In its latest version, Microsoft Edge has a dashboard that assesses the strength of your passwords.
If you are using invalid passwords, Microsoft will no longer be shy to tell you. It will also let you know if, on the contrary, you are using passwords that meet current computer security requirements. Indeed, the update of its web browser, Edge 92, includes a dashboard evaluating the quality of your passwords.
An analysis of the quality of passwords
This is in the form of a gauge with three notches, indicating three situations: when the gauge is full, Microsoft reports that it is not aware of a particular problem. It is neither fragile nor reused. At the notch below, Microsoft warns that the password is either too weak or used on another site. Finally, last step: the password is too weak and reused elsewhere.

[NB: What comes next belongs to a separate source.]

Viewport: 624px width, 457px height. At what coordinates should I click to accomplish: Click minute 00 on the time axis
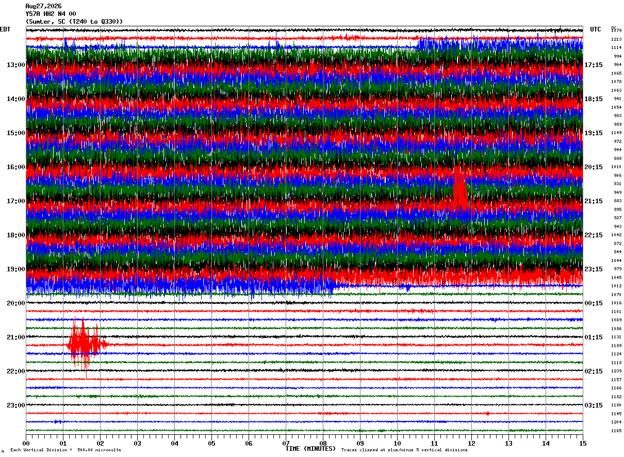click(x=26, y=443)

Microsoft’s assessment is based on what it knows of the passwords for a particular Internet user. To have the most complete and detailed view, the Microsoft Edge password manager must necessarily be filled in exhaustively: it cannot know by itself if you are using a password on two sites. different, if you only record one of the two.
There is a fourth indicator, which is a bit special: it is triggered only when Microsoft is aware of a data breach. A red icon will be displayed if necessary and the Internet user will have every interest in changing the password on the affected site, to avoid a possible unauthorized intrusion into the account. Again, Microsoft can only make this report if it can analyze passwords.
To determine if a password has been leaked, the American company actually compares the passwords that have been saved in the web browser to those in a repository dedicated to connection information (usernames, passwords) that have been posted on the web. If there is a match, Microsoft issues an alert. The company recalls that passwords are encrypted on Edge.
The indications on the strength of passwords and their frequency of use are all small incentives for Internet users to increase their level of security, by pointing out the most obvious weaknesses. In addition, Microsoft Edge also offers a setting to suggest strong passwords, which can be used instead.
All of these tools already exist elsewhere in other software. For example, password monitoring is a feature offered, for example, by Google Chrome (web browser) and Dashlane (password manager). The analysis of the quality of passwords is also a service found in these programs, always with the aim of suggesting to the Internet user to improve.